Paylaş
Bir yönüyle, Kırıkkale Keskin’de geçen “bir kamu polisiyesi”...
Hayranlıkla, sonsuz bir sinema keyfi alarak izledim.
Etkilisi/yetkilisi, savcısı, doktoru, komiseri, komutanı, memuru, saymanı, yani görünen “kamu”su erkeklerden ibaret bir kasabada, hayatı, hatta bazen hayallerinin menzili de dört duvar insanların hikayesi...
*
Filmde sadece iki sahnede kadınlar vardı.
Saatler süren cinayet yeri-tatbikatı sürecinde mola verip muhtarın evine giden iki sanık, savcı, doktor, komiser, jandarmalar, şoförler bir serapla, bozkır ortasında bir vahayla karşılaşıyordu.
Gaz lambasının büyülü ışığında çay dağıtan muhtarın melek gibi güzel kızı, tepside sıcacık çaylarla çıkıyordu ortaya.
Hemen tüm erkeklerde artık somut silüetlerini yitiren yeni bir hayat umudu, hayali de muhtarın kızıyla birlikte kıpırdanıyordu sanki.
Bazısının yüzüne ise “yeni hayat”ı sadece yatağın bir kaç metrekaresine indirgeyen o müstehcen sırıtış ekleniyordu.
*
Filmdeki kadınların güzelliği, Ceylan’ın ödül törenindeki “Benim yalnız ve güzel ülkem” cümlesi gibi sızıyordu insanın içine...
Güzellikleri, yalnızlığın, o koyu sessizliğin izdüşümü gibi yansıyordu perdeye.
Savcının intihar eden karısının da çok güzel olduğunu öğreniyorduk.
Filmdeki tek kadın sesi, morgda önce “Hı, hı..” gibilerinden bir onay mimiğiyle sadece başını sallayan, savcı ısrarla “Bu kocan mı?” diye yineleyince de ağzından usulca bir “Evet” dökülen kadındı.
*
Kadının, erkeğin, kasabanın hayatı sığ, dar, kuşatılmıştı.
Bulduğu her fırsatta sinemaya “seyirci” kalan, Hıncal Uluç’un kikirdeyerek eleştirdiği elma sahnesi bir güzel anlatıyordu bu durumu aslında da, anlamaya gönlü olana...

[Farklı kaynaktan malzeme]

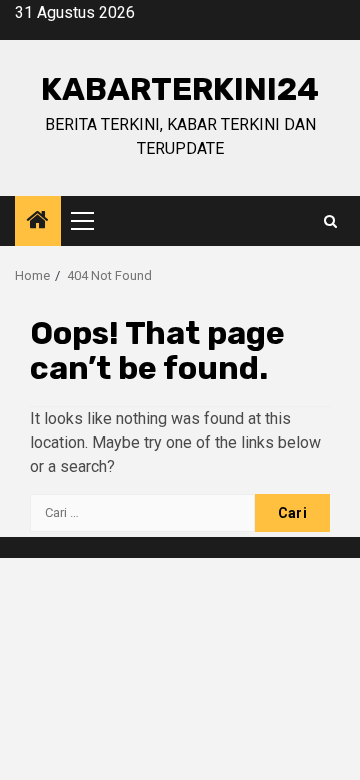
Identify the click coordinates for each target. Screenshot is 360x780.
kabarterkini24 (180, 89)
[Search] (330, 221)
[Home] (38, 222)
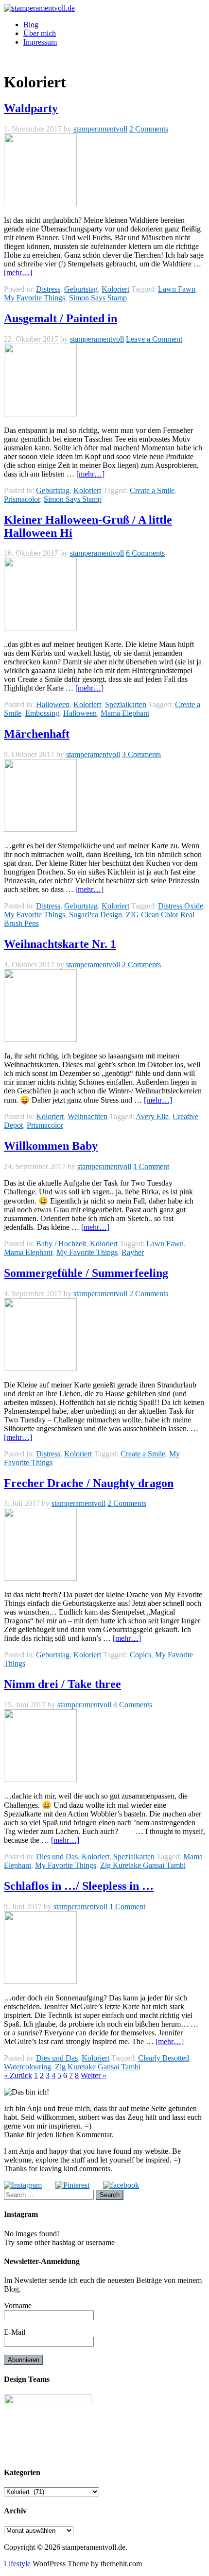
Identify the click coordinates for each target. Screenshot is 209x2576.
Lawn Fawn (176, 289)
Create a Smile (152, 490)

Dalından kopup, dereye doğru yuvarlanan -ve bir umut dereyle sürüklenir gider, kurtulur mu oradan- diye izlenen elma, bir süre sonra deredeki taşlara takılıp, kimi çoktan çürümüş diğer elmaların yanına yerleşiyordu.
Ve bence diyordu ki yönetmen:
“Dalından kopup yuvarlanan bir elmanın gidebileceği yer, en fazla kendinden önce düşen, çürüyen elmaların yanıdır...”
*
Doktorun masasındaki TUS hazırlık kitabını, çocukluğunu, deniz kıyısındaki şehirde geçen hayatını özlediğini görünce, sınavı kazanıp yeni hayatlara yelken açabileceğini düşünüyorduk da...
Kasabada yine bir bitik mesaiye başlarken, hastanenin aşçısına sorduğu soru bu konudaki umudumuzu sıfırlıyordu.
“Öğle yemeğinde ne var?”
“Yeşil fasulye doktor bey”
“Etli mi...”
Anlıyorduk ki, artık o doktorun hayatındaki heyecanlar, sürprizler, lezzetler, memurin merakına, yani yeşil fasulyenin etli olup olmamasına endekslenmiş.
*
Kadınlar gününüz, bir varmış, bir yokmuş ya da bir zamanlar diye başlayan tüm masallarınızın aydınlık, duvarsız, sınırsız olması dileğiyle, mutlu, kutlu olsun.